Durante años la mirra ha sido poco más que un símbolo exótico. Un regalo extraño, casi decorativo, junto al oro y el incienso. Quizá por eso funcionaba tan bien aquella broma del Show de Gomaespuma en la que Gaspar aseguraba que la mirra era un pájaro parecido al avestruz. El chiste era absurdo, pero también revelador: la mirra se había convertido en algo difuso, culturalmente reconocible y científicamente ignorado.
La mirra es una resina aromática que se obtiene de árboles del género Commiphora, abundantes en zonas áridas de África oriental y la península arábiga. Se recolecta mediante incisiones en la corteza, de las que brota una sustancia espesa que se solidifica en contacto con el aire. Durante siglos, esas 'lágrimas' se han utilizado para tratar heridas, inflamaciones y problemas cutáneos. Un uso persistente, repetido en distintas culturas y épocas.
Este conocimiento quedaba relegado al terreno de la tradición, pero hoy empieza a revisarse con herramientas distintas. En 2025, una investigación publicada en Scientific Reports analizó extractos de mirra en condiciones de laboratorio y observó actividad frente a bacterias y hongos implicados en infecciones, además de efectos positivos en procesos relacionados con la cicatrización.

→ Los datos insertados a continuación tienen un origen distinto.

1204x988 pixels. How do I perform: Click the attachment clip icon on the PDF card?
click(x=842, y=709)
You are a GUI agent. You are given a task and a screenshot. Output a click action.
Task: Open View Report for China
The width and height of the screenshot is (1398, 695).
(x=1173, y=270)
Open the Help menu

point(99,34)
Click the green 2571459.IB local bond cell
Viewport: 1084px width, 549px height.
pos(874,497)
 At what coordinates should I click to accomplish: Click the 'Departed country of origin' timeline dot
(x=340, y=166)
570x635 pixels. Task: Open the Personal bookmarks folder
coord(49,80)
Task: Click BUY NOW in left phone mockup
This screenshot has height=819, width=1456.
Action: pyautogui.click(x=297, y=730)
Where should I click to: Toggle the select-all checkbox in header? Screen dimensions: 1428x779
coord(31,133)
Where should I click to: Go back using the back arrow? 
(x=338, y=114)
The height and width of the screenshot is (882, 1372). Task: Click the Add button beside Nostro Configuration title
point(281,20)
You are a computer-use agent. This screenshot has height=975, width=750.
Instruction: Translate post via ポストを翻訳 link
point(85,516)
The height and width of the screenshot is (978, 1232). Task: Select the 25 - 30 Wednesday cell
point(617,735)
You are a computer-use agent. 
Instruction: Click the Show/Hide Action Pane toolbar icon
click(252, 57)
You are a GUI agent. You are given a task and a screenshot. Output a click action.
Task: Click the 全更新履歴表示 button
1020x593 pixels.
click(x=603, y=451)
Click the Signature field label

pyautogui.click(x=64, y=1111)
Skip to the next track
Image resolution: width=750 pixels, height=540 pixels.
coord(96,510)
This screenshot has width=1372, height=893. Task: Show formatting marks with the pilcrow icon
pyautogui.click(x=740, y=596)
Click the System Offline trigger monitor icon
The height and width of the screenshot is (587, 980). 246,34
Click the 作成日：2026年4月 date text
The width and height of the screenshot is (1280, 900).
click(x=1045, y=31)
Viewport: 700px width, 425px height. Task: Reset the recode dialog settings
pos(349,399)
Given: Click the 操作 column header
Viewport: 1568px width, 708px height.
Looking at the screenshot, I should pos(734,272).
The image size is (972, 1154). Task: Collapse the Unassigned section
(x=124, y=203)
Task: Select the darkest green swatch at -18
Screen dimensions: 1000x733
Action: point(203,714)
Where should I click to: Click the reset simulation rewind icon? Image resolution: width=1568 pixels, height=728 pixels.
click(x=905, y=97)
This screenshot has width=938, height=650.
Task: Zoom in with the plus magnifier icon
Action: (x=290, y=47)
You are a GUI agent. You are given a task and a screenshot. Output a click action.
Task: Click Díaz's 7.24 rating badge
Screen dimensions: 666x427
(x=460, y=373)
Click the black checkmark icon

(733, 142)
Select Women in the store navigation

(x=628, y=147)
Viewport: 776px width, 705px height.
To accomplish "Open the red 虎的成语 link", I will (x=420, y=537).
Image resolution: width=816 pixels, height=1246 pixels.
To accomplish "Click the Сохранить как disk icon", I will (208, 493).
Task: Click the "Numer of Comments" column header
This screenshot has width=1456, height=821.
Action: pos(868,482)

En ciencia escasean los hallazgos milagrosos y las soluciones inmediatas. La mirra no sustituye a los antibióticos ni resuelve por sí sola problemas clínicos complejos. Los propios autores del estudio subrayan que las concentraciones necesarias para lograr esos efectos son elevadas y que los resultados deben interpretarse con cautela. Pero también señalan algo relevante: algunos de sus compuestos interfieren en el crecimiento de microorganismos y favorecen la regeneración celular.
Ese matiz es importante. No estamos ante una promesa exagerada, sino ante una pista. En un contexto marcado por el aumento de la resistencia a los antibióticos y por la necesidad de desarrollar tratamientos más eficaces y sostenibles, explorar sustancias naturales con respaldo experimental no es una extravagancia. Es una línea de investigación más, que se suma a otras y amplía el campo de posibilidades.
Tal vez el interés de la mirra no esté en lo que puede ofrecer mañana, sino en lo que representa hoy. En la capacidad de la ciencia para revisar materiales antiguos sin prejuicios, separar el mito del dato y rescatar conocimiento útil allí donde antes solo veíamos tradición o símbolo. En aceptar que la innovación no siempre nace de lo nuevo, sino también de una mirada distinta sobre lo conocido.
Este año no he pedido mirra a los Reyes. He pedido algo más concreto y, a la vez, más difícil: recursos estables para investigar, inspiración y tiempo para pensar sin urgencias y más voces que comuniquen la ciencia con rigor, sin simplificaciones ni promesas vacías. He pedido que sigamos haciendo preguntas incómodas y abiertas, incluso cuando las respuestas no son inmediatas. Porque quizá el verdadero avance no esté en encontrar soluciones rápidas, sino en aprender a reconocer, a tiempo, dónde merece la pena seguir buscando.